**** Text for analysis

Fan of: Somewhere in Time (with Christoper Reeve and Jane Seymour); intimate rituals; artist Friedl Kubelka Von Groller among others including Franz West, Mike Kelly, Dorothy Ianone, Ida Applebroog and Sophie Calle; Souen in NYC and Jewel in LA; estate sales; Angel Olsen; and Sonia Boyajiyan bracelets.

Likes: fabric scraps, being in motion.

Dislikes: the words “quirky” and “adorkable,” “Garfield.”

Interested in: archives, money as a concept, collaborative projects.

Not good at: singing. Take note of her book recs below.

The book that…

…helped me through a breakup:

A Lover’s Discourse by Roland Barthes. When you are utterly obsessed and just can’t kick the habit of a particular person, Barthes gets it. I read this daily while writing the first third of All Fours, it kept me wound up in my narrator’s erotic fixation.

…I recommend over and over again:

Motherhood by Sheila Heti. If you’re wondering if you should have kids or not, this book won’t decide for you, but Sheila is the best possible company for your journey.

…I’d pass on to my kid:

One! Hundred! Demons! by Lynda Barry. I first started loving Lynda Barry as a teenager so it is one of my purest joys that my 12-year-old reads and re-reads all of her books. This is their favorite and also her most heartbreaking.

…I’d give to a new graduate:

The I Ching. I’ve been consulting this ancient oracle since it was given to me at age 16; it will at least slow down the young graduate on the way to disaster.

…I’d like turned into a TV show:

All The World Beside by Garrard Conley. Tell me you don’t want to watch a hot and tortured love story between two men in 18th-century Puritan New England?! (Don’t skip the research notes at the end).

…broke my heart:

Walking Through Clear Water in a Pool Painted Blackby Cookie Mueller. Only breaks my heart because she should have gotten to live past 40, but we get to be shaped by her nonetheless. My favorite part is “Ask Dr. Mueller,” the selections from her art and advice columns.

…helped me become a better writer:

Too Much Happiness by Alice Munro. Or any Alice Munro book. I like twists and turns and to be surprised, both as a reader and a writer, and I’ve read all her books again and again to figure her particular calm, dry way of shocking; she often does it like a filmmaker using the art of omission.

********
**** Dataset excerpt

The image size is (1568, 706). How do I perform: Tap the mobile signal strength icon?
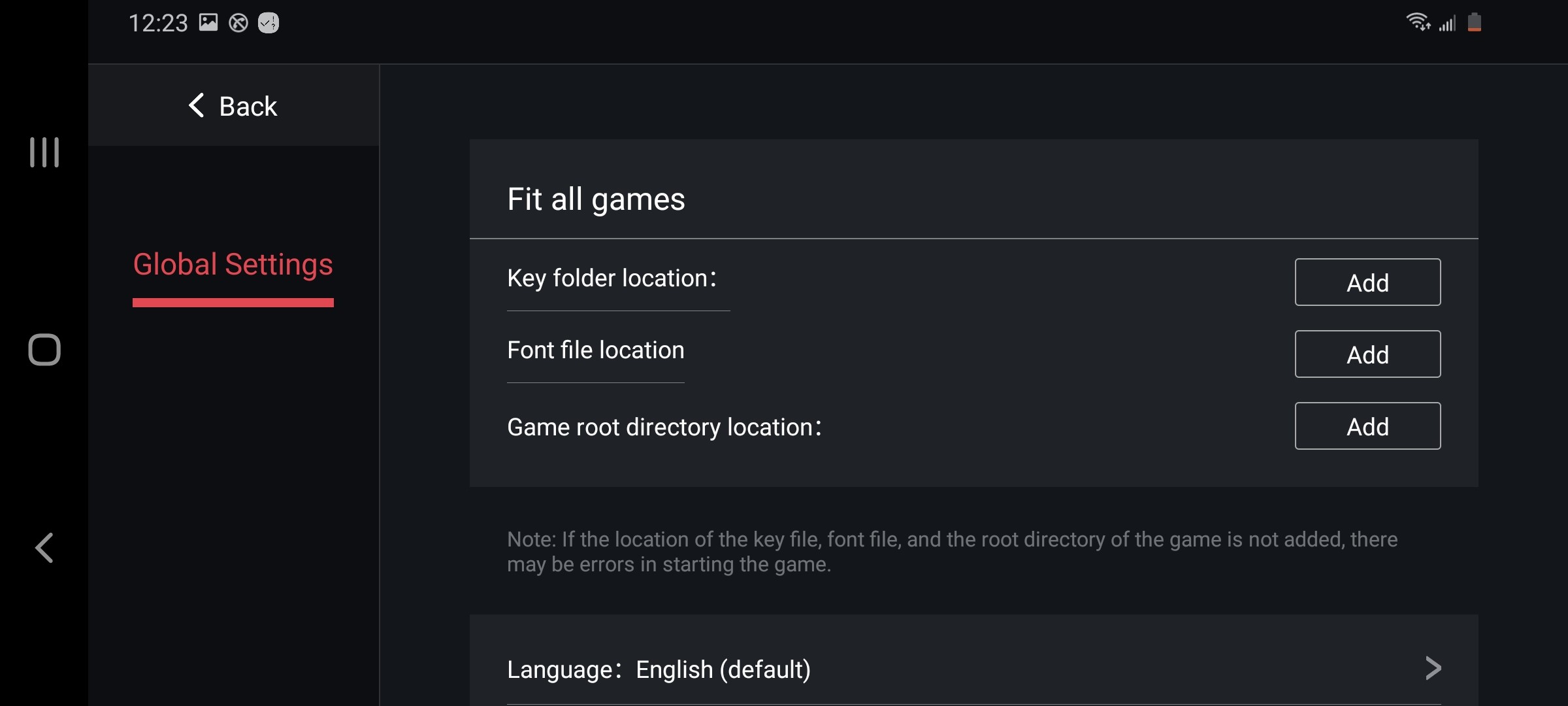click(1447, 24)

********

Exercise instructions:
1. Translate this sentence from the book recommendations text into Spanish: "If you're wondering if you should have kids or not, this book won't decide for you, but Sheila is the best possible company for your journey."
2. Give the title of every book recommended in the book recommendations text.
3. Carry the book recommendations text forward from the point where it stops.
The listing is separate material and has no connection to the book recommendations text.

Outputs for the tasks:
1. Si te preguntas si deberías tener hijos o no, este libro no lo decidirá por ti, pero Sheila es la mejor compañía posible para tu viaje.

2.
- A Lover's Discourse
- Motherhood
- One! Hundred! Demons!
- The I Ching
- All The World Beside
- Walking Through Clear Water in a Pool Painted Black
- Too Much Happiness

3.
…should be on every college syllabus:

Trans+: Love, Sex, Romance, and Being You by Kathryn Gonzalez and Karen Rayne. There hasn’t been a ton of new thought about sex—not gender and sexuality but actual fucking, what it is, what it can be. This book is really for therapists working with Trans patients but is a gift to us all and would be especially incredible for anyone just starting to have sex.

…I would have blurbed if asked:

The Beautifully Worthless by Ali Liebegott. But she didn’t need me because she had Maggie Nelson and Eileen Myles! Liebegott moves between forms so masterfully that you’ll just relax right into the newness, like you’re in the hands of a really confident lover.

…everyone should read:

What Fresh Hell Is This?: Perimenopause, Menopause, Other Indignities, and You by Heather Corinna. This book came out while I was writing All Fours, and it allowed me to cut out a bunch of educating material from my novel and approach perimenopause entirely through the funhouse mirror eyes of my lustful narrator.

…surprised me:

Cleanness by Garth Greenwell. The way Greenwell writes about art, folding it in among the intimacy, using it to describe other things besides art… so many folded back corners and notes in the margins.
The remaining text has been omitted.